— PROBLEM —
Reproduce verbatim the part of the data below that opens with the line containing "335) in the screenshot?" and closes with the line containing "center [620, 769].", including both of those lines.
## Start SUPPLIED INFORMATION
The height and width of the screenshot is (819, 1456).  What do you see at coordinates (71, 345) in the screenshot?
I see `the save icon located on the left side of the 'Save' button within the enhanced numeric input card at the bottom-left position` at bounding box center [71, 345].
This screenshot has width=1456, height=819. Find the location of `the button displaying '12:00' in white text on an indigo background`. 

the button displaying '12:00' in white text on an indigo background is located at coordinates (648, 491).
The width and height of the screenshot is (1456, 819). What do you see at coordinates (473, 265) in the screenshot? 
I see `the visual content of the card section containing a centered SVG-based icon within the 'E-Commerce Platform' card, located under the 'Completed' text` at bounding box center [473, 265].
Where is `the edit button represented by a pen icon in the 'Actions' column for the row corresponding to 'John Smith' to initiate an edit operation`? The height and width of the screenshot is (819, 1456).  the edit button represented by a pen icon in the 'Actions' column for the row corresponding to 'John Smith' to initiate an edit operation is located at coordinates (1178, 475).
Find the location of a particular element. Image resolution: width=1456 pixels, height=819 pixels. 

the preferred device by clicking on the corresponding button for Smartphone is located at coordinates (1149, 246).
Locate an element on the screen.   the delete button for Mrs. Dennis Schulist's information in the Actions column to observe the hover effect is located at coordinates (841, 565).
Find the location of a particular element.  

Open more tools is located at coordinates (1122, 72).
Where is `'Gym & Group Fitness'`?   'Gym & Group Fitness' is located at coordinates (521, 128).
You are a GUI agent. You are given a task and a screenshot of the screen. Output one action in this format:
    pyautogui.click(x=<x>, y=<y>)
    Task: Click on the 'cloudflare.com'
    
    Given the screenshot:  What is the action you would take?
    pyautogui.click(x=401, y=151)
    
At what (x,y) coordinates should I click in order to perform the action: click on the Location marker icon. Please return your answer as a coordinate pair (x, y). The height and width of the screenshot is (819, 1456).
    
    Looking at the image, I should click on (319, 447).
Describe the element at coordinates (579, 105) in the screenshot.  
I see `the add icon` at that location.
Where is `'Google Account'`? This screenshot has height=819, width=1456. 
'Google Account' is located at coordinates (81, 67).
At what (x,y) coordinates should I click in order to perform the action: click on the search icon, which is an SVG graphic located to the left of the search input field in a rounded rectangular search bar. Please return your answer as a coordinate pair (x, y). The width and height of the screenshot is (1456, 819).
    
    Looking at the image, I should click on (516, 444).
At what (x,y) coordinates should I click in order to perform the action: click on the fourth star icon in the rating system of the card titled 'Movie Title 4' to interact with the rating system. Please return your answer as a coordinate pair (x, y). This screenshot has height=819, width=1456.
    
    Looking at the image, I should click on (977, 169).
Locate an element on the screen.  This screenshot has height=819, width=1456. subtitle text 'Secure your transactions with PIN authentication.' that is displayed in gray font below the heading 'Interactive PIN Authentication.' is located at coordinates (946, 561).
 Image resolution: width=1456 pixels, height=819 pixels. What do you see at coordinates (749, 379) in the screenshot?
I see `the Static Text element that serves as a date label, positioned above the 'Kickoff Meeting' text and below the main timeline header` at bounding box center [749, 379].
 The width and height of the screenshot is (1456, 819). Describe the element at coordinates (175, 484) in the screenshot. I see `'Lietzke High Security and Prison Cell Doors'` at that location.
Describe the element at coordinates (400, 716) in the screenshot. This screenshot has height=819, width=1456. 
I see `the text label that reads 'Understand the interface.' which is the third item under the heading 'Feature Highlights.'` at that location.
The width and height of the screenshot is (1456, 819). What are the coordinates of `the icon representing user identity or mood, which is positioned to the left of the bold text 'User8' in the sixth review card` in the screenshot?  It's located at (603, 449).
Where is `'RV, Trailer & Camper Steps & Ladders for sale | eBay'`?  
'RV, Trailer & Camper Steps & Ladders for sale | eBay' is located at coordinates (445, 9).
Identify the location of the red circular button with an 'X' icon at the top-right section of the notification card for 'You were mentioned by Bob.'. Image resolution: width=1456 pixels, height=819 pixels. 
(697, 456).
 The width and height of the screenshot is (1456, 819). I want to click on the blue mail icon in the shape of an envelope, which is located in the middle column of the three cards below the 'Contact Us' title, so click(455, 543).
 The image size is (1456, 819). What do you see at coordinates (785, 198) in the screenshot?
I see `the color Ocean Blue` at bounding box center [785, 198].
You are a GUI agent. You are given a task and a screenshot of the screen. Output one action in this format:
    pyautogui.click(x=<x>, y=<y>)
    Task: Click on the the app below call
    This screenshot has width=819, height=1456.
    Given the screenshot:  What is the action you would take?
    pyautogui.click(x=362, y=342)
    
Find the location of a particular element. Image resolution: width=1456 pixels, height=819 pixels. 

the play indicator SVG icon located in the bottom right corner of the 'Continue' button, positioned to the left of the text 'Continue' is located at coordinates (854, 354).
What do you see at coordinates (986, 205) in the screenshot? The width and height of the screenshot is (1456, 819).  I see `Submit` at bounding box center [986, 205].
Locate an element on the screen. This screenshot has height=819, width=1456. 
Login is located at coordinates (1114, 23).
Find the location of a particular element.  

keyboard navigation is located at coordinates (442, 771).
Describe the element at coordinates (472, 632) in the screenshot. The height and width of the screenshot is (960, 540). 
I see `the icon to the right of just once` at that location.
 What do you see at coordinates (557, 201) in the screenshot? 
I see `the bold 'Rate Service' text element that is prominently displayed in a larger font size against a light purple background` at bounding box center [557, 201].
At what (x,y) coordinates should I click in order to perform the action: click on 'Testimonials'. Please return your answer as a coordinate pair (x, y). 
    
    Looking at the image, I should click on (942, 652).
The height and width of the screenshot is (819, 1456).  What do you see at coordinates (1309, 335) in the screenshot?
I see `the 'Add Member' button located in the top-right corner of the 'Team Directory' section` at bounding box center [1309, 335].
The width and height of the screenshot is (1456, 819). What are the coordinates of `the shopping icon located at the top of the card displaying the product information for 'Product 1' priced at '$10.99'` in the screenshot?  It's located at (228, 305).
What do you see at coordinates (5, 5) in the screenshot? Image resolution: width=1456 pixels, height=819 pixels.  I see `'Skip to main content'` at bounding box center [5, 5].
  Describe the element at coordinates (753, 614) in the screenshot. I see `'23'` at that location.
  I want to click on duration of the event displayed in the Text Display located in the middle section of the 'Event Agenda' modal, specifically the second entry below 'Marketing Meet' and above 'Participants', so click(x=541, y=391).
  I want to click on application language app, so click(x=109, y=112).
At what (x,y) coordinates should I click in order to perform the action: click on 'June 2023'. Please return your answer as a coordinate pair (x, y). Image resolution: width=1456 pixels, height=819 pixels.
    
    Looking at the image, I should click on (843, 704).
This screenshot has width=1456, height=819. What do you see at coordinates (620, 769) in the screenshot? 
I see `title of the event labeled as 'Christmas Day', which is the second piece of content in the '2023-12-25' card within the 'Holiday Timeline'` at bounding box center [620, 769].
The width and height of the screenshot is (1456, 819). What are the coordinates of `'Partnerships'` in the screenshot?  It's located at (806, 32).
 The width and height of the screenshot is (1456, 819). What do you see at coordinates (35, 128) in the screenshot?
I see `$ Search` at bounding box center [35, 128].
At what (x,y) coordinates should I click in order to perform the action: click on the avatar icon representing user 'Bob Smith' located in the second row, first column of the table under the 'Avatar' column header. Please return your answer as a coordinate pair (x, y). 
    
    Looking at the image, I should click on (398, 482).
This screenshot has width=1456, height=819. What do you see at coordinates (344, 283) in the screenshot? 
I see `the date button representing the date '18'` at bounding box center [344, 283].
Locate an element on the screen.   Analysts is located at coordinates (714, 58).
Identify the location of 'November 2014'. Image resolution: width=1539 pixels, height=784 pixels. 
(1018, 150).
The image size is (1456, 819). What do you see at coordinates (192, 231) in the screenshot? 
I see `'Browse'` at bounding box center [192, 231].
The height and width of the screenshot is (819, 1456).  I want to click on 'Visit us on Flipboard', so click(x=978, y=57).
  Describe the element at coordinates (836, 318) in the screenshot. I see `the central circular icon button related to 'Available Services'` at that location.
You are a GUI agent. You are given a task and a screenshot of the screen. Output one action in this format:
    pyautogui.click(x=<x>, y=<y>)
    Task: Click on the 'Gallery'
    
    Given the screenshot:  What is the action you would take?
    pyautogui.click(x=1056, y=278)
## End SUPPLIED INFORMATION
— EXERCISE OUTPUT —
The height and width of the screenshot is (819, 1456).  What do you see at coordinates (1309, 335) in the screenshot?
I see `the 'Add Member' button located in the top-right corner of the 'Team Directory' section` at bounding box center [1309, 335].
The width and height of the screenshot is (1456, 819). What are the coordinates of `the shopping icon located at the top of the card displaying the product information for 'Product 1' priced at '$10.99'` in the screenshot?  It's located at (228, 305).
What do you see at coordinates (5, 5) in the screenshot? Image resolution: width=1456 pixels, height=819 pixels.  I see `'Skip to main content'` at bounding box center [5, 5].
  Describe the element at coordinates (753, 614) in the screenshot. I see `'23'` at that location.
  I want to click on duration of the event displayed in the Text Display located in the middle section of the 'Event Agenda' modal, specifically the second entry below 'Marketing Meet' and above 'Participants', so click(x=541, y=391).
  I want to click on application language app, so click(x=109, y=112).
At what (x,y) coordinates should I click in order to perform the action: click on 'June 2023'. Please return your answer as a coordinate pair (x, y). Image resolution: width=1456 pixels, height=819 pixels.
    
    Looking at the image, I should click on (843, 704).
This screenshot has width=1456, height=819. What do you see at coordinates (620, 769) in the screenshot? 
I see `title of the event labeled as 'Christmas Day', which is the second piece of content in the '2023-12-25' card within the 'Holiday Timeline'` at bounding box center [620, 769].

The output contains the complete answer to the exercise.